Por isso, uma vez mais, demonstra-se que o juiz prevento-contaminado não poderia – e não pode – ser o mesmo a atuar no processo, vez que sempre buscará – e busca – confirmar as hipóteses iniciais acusatórias, que já foram sedimentadas como corretas, superestimando-as, em detrimento das informações e argumentos contrários, da tese defensiva.

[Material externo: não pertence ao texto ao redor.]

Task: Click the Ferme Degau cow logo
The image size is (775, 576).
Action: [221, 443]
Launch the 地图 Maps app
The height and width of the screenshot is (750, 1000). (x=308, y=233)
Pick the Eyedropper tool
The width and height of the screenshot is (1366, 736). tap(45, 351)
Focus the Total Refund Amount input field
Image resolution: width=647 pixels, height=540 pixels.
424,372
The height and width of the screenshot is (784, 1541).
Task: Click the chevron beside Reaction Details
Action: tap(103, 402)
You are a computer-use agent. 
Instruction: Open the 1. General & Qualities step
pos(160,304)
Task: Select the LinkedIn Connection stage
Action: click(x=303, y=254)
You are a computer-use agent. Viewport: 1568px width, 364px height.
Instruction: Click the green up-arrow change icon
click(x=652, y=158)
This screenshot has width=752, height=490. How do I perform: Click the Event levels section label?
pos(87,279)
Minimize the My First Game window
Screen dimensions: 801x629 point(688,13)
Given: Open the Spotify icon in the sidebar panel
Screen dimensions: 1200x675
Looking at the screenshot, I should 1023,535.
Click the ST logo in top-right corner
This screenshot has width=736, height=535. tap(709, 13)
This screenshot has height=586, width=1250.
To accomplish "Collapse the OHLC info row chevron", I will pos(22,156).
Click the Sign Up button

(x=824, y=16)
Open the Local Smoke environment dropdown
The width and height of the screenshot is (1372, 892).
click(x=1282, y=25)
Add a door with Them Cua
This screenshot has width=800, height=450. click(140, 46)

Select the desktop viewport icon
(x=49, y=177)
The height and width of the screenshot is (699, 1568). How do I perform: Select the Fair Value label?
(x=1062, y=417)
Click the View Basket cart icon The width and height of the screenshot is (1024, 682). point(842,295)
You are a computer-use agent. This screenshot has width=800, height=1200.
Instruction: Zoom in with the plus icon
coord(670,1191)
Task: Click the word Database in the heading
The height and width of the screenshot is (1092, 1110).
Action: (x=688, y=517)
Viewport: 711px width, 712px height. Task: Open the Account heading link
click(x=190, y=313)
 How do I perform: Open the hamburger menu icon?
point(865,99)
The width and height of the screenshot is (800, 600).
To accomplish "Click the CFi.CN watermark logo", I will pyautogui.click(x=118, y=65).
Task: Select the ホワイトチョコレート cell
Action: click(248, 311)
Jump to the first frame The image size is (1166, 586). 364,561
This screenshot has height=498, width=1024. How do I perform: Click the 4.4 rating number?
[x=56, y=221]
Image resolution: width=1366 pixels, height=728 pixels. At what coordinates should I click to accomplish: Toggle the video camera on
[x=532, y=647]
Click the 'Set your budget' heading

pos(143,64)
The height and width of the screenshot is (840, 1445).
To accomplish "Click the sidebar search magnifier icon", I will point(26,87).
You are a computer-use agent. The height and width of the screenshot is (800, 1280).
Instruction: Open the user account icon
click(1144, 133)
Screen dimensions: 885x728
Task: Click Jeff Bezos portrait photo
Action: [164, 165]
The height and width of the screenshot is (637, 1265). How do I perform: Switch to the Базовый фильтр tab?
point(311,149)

Ao ler e estudar, o juiz, os autos da investigação preliminar para decidir, por exemplo, se decreta ou não a prisão preventiva, forma uma imagem mental dos fatos. Inevitavelmente. Inclusive, para esta decisão, como para qualquer outra, a formação da imagem é necessária. O problema vem com a atuação posterior. O risco de pré-julgamento é real e expressivo.